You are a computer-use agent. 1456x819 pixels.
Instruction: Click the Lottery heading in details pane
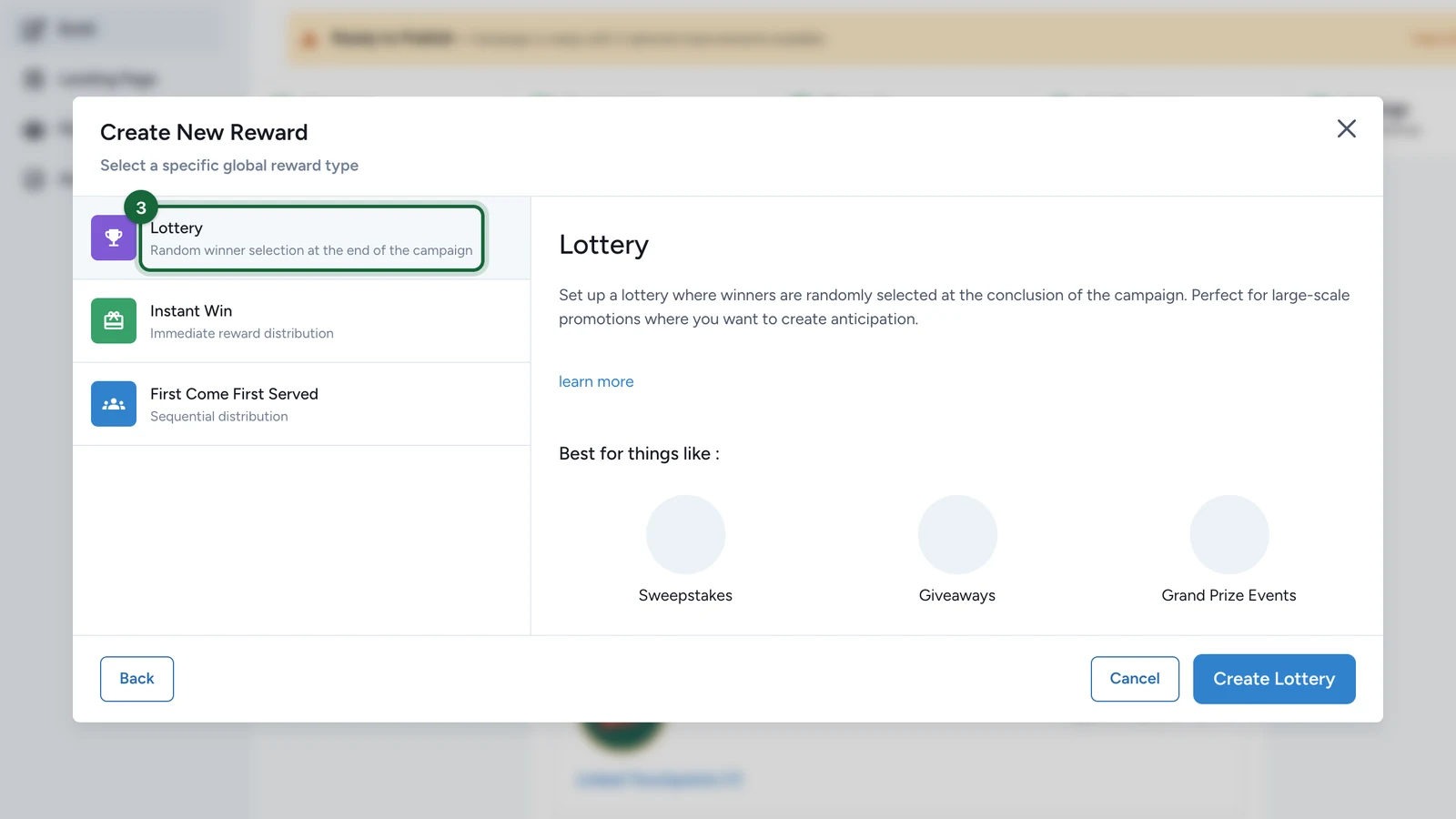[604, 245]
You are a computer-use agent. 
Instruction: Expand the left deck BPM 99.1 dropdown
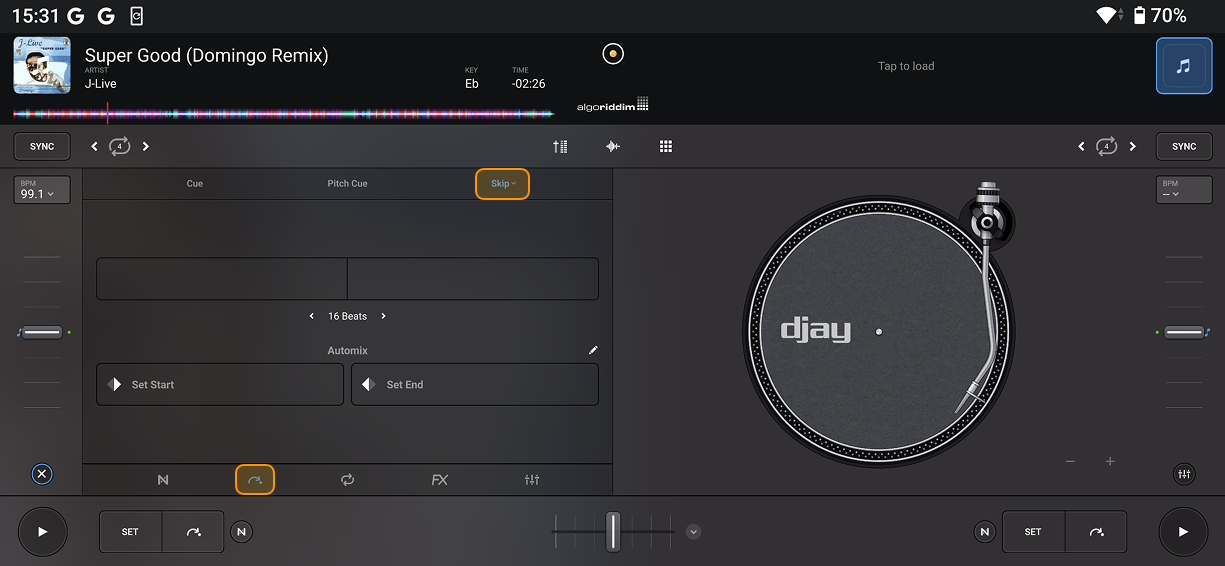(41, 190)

■ **ASSIGNMENT**: Would you reproduce the listing above exactly, without any of its images?

■ **SOLUTION TO THIS PROBLEM**:
You are a computer-use agent. 1456x819 pixels.
Instruction: Click the Lottery heading in details pane
[604, 245]
You are a computer-use agent. 
Instruction: Expand the left deck BPM 99.1 dropdown
(41, 190)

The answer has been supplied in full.